Hintergrund des MEKKA-Projekts

Das seit 2007 in der Nordrhein-Westfälischen Region „Ruhrgebiet“ und seit 2008 auch in Hamburg angesiedelte Kooperationsprojekt „Jedem Kind ein Instrument“ hat zum Ziel, langfristig jedem Grundschulkind Instrumentalunterricht zu ermöglichen. Mit dem Instrumentalunterricht werden große Erwartungen an die individuelle und gemeinschaftliche Förderung von Schülerinnen und Schülern verbunden. Die Wirkung dieser Programme soll nun im Rahmen einer umfassenden wissenschaftlichen Begleitung evaluiert werden.

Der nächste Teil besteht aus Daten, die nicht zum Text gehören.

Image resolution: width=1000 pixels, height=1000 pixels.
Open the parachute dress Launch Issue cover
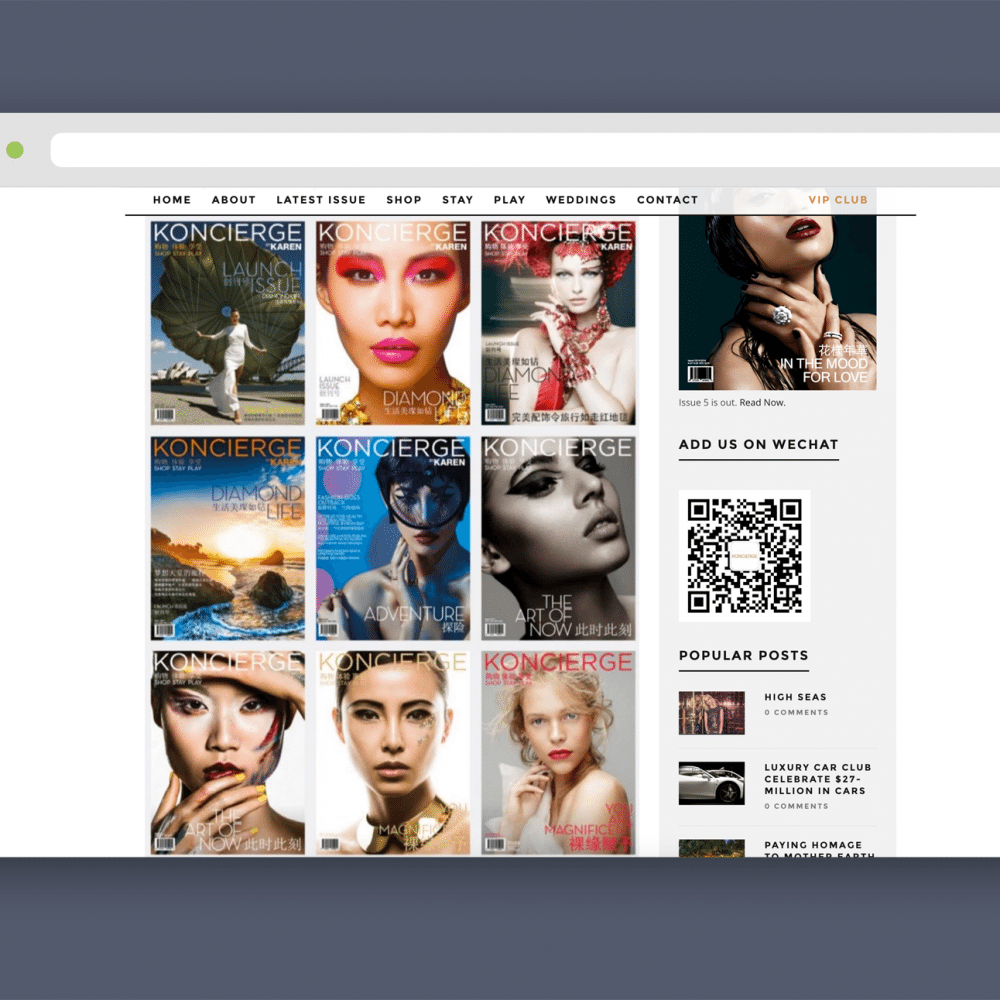point(227,322)
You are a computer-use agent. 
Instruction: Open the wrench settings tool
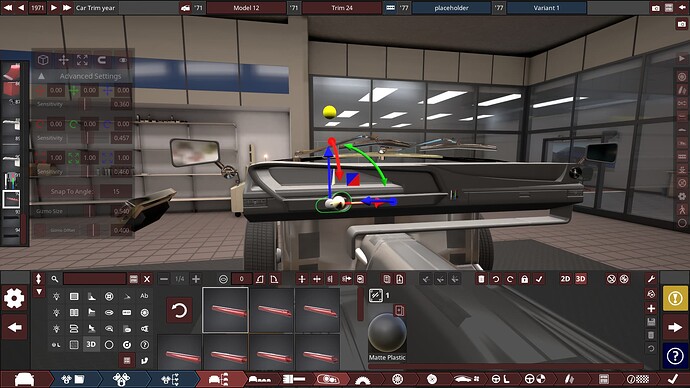pos(651,278)
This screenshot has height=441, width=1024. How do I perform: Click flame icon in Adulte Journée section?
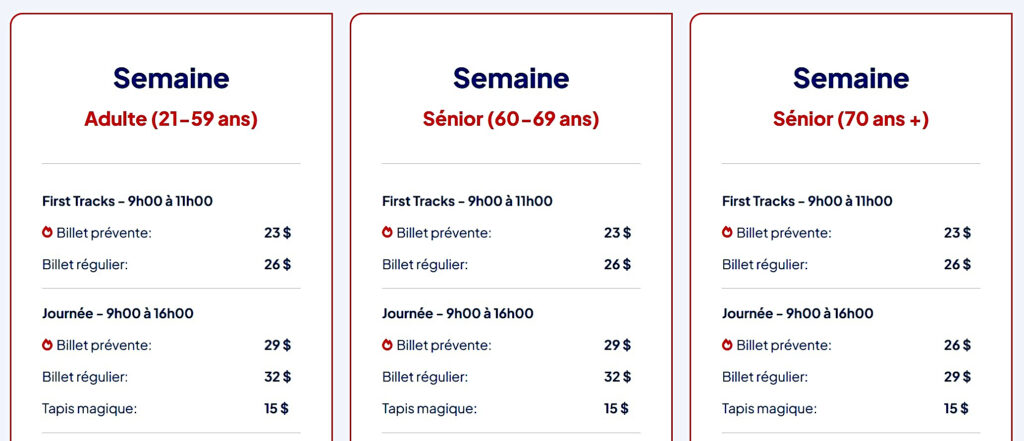coord(47,345)
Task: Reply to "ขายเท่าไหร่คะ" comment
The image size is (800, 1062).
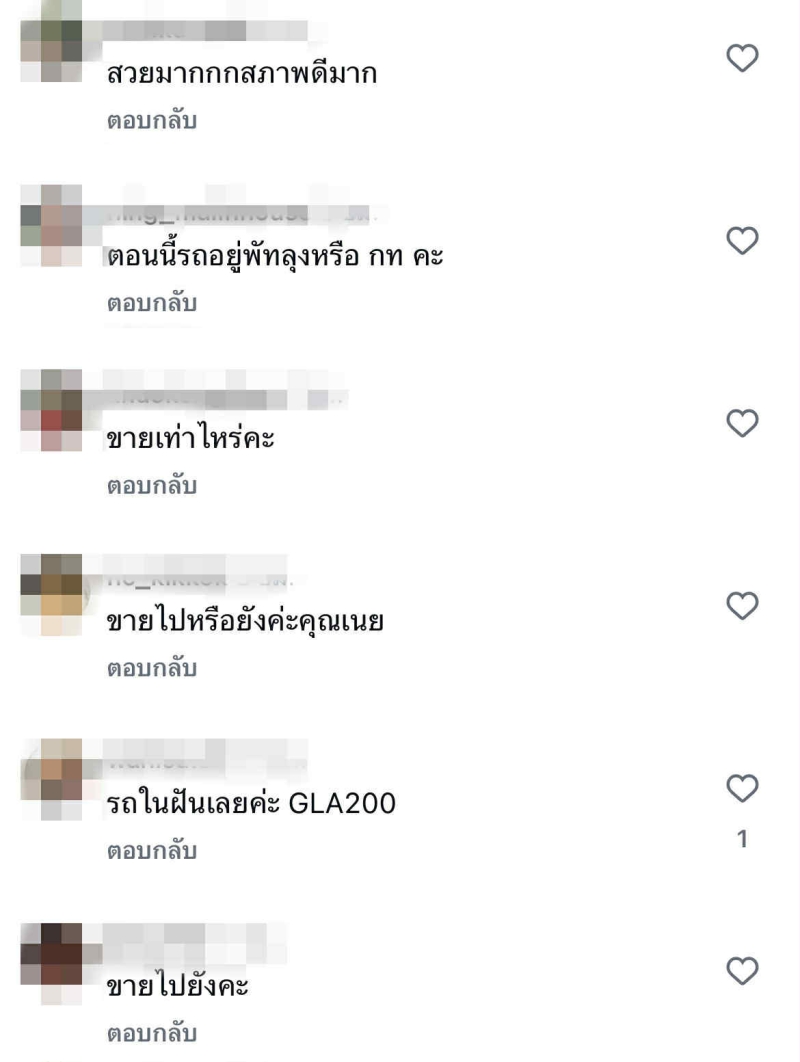Action: [x=152, y=486]
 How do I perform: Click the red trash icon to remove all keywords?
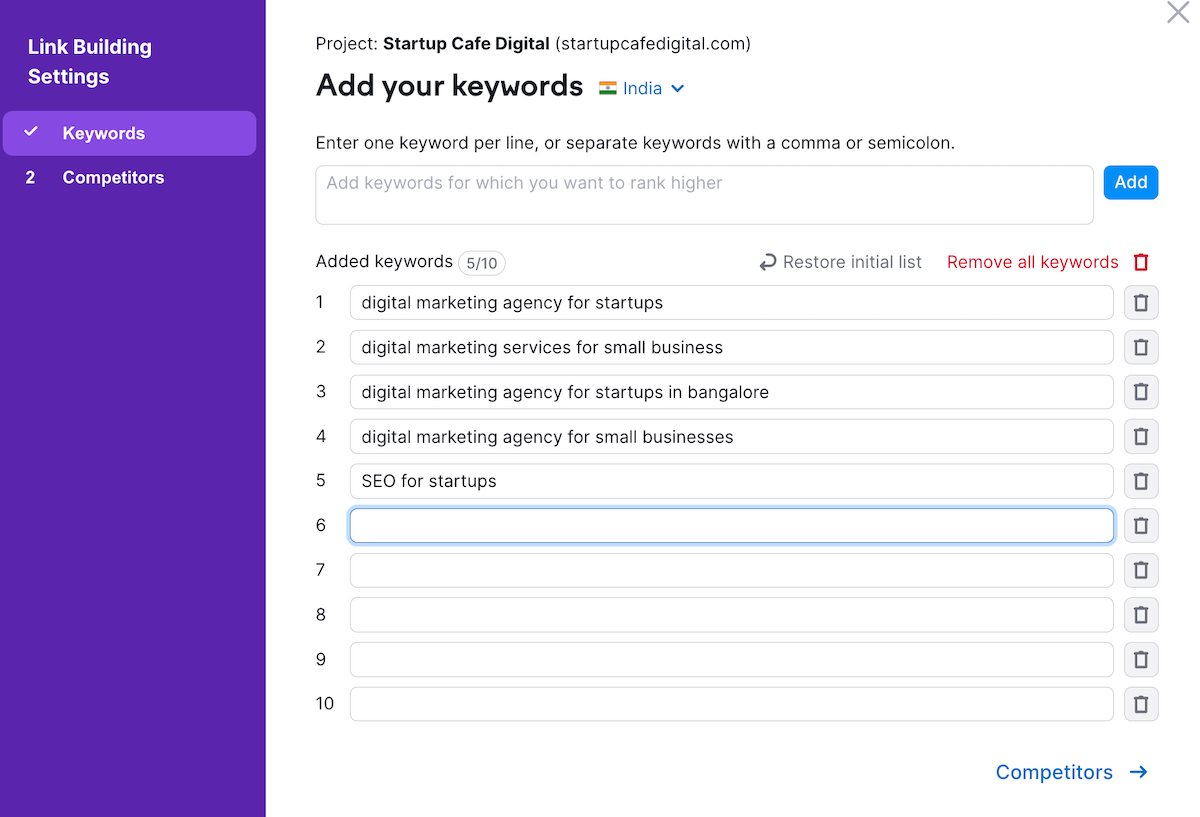pyautogui.click(x=1141, y=262)
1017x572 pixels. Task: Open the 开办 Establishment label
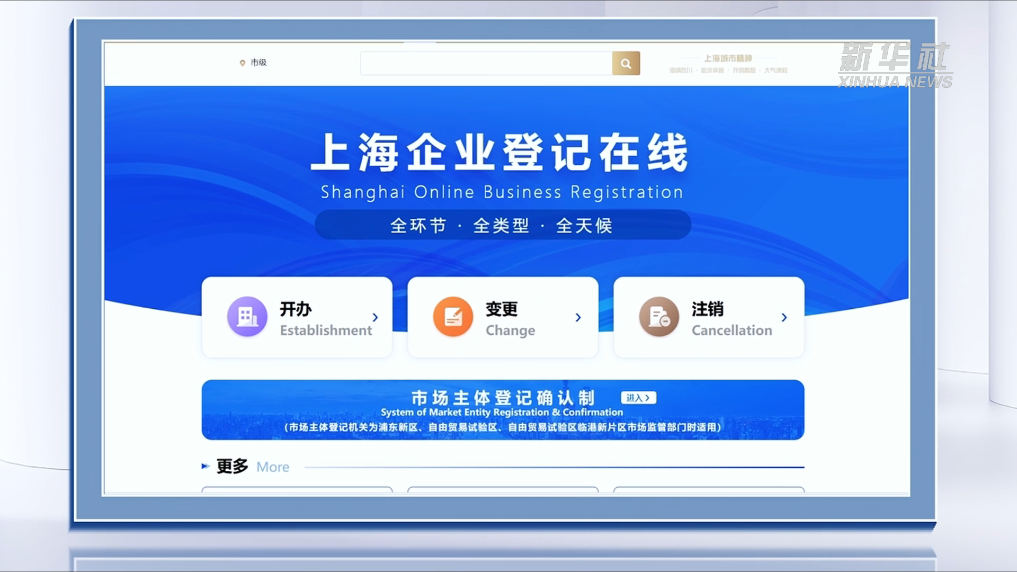click(x=325, y=319)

Dies geschieht im Rahmen einer bundesweiten Kooperation verschiedener Projekte. Eines dieser Projekte ist MEKKA (Musikerziehung, kindliche Kognition und Affekt).

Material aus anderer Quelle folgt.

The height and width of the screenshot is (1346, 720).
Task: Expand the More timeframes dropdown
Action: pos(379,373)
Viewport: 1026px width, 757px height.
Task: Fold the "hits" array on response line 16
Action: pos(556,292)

Es wurden schon Längschnittuntersuchungen zu diesem Themenbereich durchgeführt, die zeigen konnten, dass Instrumentallernen einen positiven Einfluss auf kognitive und emotionale Variablen hat. Bastian (2000) beobachtete, dass das Instrumentallernen bei Grundschülern über einen Zeitraum von sechs Jahren sowohl zu Verbesserungen von intrinsisch-musikalischen Kompetenzen als auch - zumindest zeitweilig - zu höheren psychometrischen Werten in bestimmten Bereichen der allgemeinen Intelligenz führte. Darüber hinaus konnte gezeigt werden, dass in den Modell-Klassen weniger Kinder sozial ausgegrenzt waren im Vergleich zu Schulklassen ohne den erweiterten Musikunterricht. Die Anordnung der Untersuchung erlaubte es zudem, konfundierende Einflüsse des sozialen Status weitgehend auszuschließen. Weitere empirische Hinweise auf einen positiven Einfluss des Musizierens auf Instrumenten im Kindesalter bietet die Studie von Weber, Spychiger & Patry (1993). Insbesondere erscheint eine leichte Reduktion des Sprach- und Mathematikunterrichts zugunsten der Musik, Schulleistungen in den Kernfächern nicht zu beeinträchtigen. Zugleich heben die Autoren positive Wirkungen des Musizierens im Bereichen des Sozialverhaltens hervor. Gleichwohl erfüllen weder die Studie Bastians (2000) noch die wenigen anderen Untersuchungen mit ähnlichen Fragestellungen die methodischen Anforderungen eines matched-control Designs.